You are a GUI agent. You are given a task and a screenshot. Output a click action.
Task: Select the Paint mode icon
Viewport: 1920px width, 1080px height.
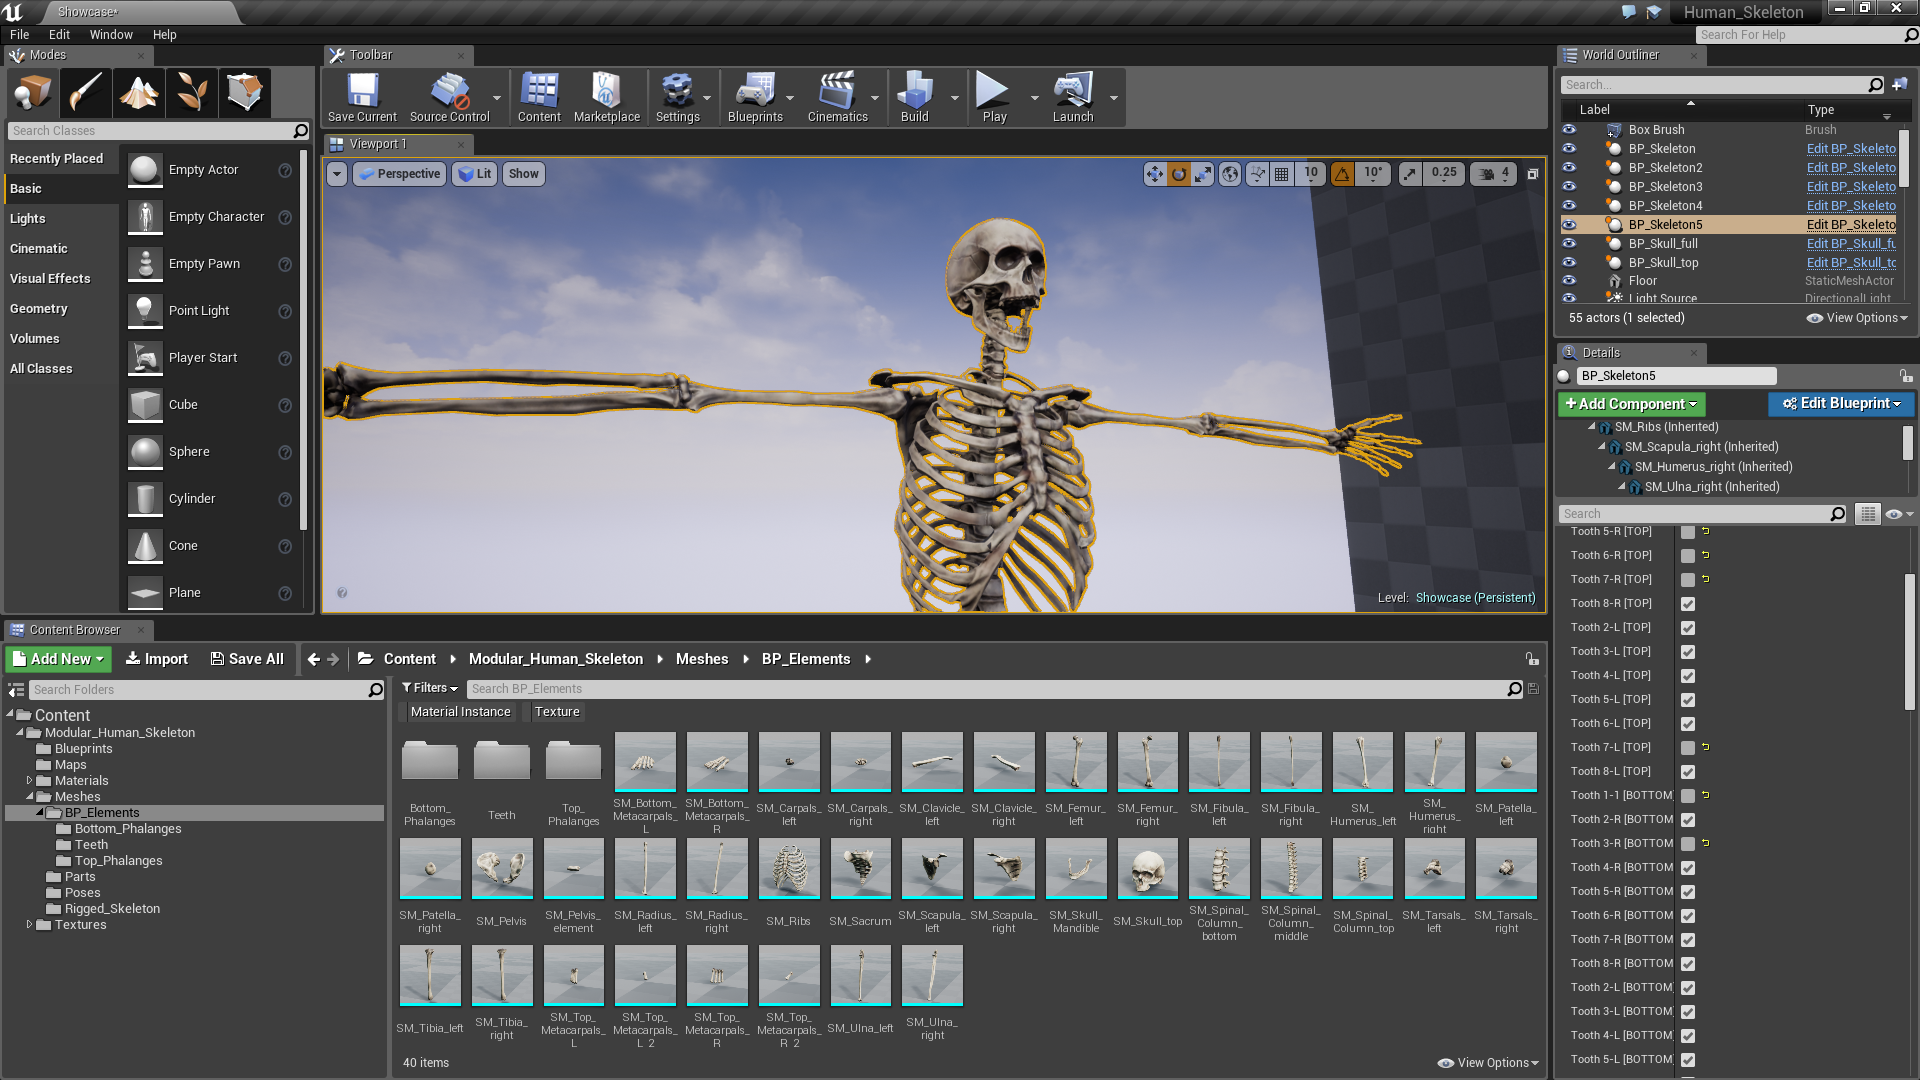(x=85, y=92)
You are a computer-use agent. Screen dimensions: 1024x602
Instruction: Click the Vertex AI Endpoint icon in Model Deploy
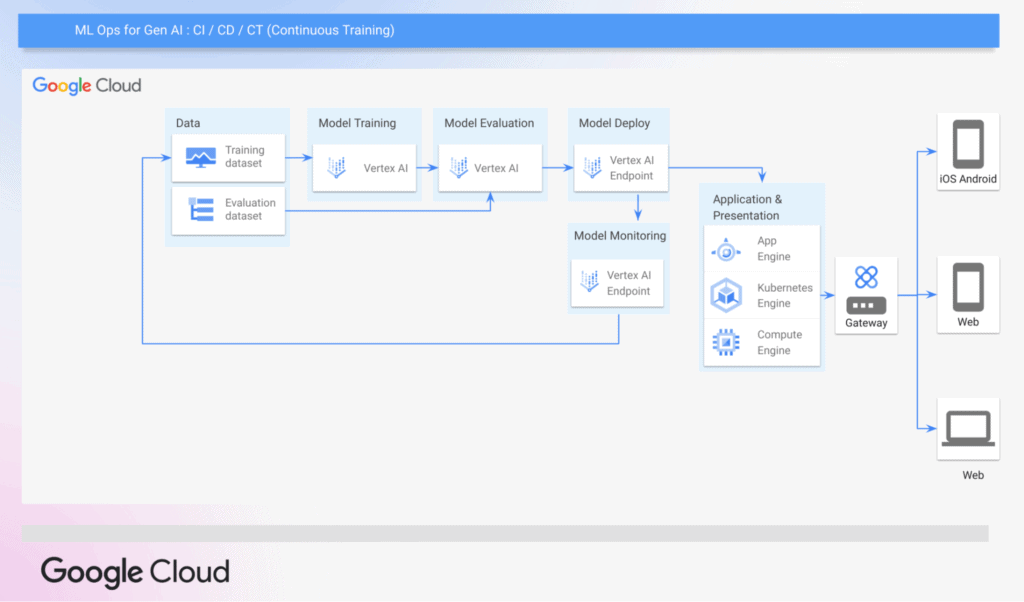click(592, 168)
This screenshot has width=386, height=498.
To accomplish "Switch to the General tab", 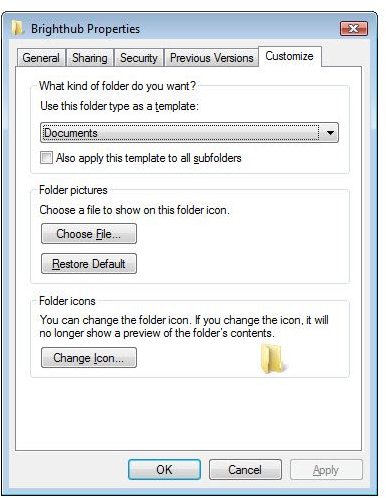I will (x=41, y=58).
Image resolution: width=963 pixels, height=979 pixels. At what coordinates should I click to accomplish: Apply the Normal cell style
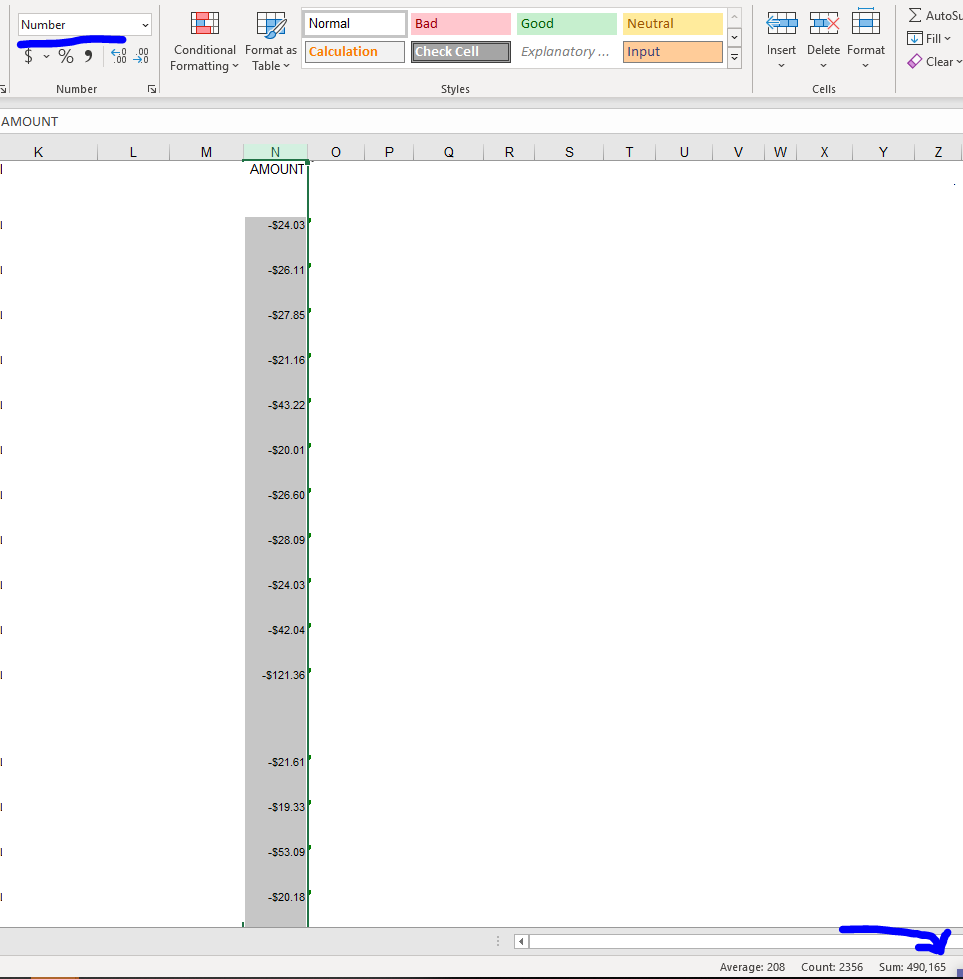(353, 22)
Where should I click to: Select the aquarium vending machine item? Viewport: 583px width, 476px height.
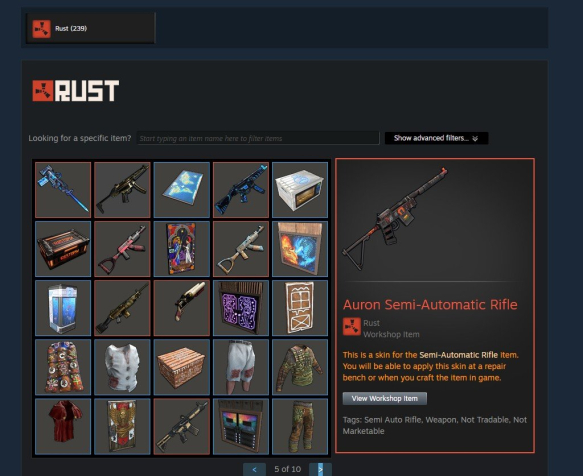[x=63, y=308]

* [Written request] Reproduce word for word the rows from the line with "Where should I" up to and including the last line of the rows, and omit the pictures.

* [Written reply]
Where should I click to: Select the aquarium vending machine item? Viewport: 583px width, 476px height.
[x=63, y=308]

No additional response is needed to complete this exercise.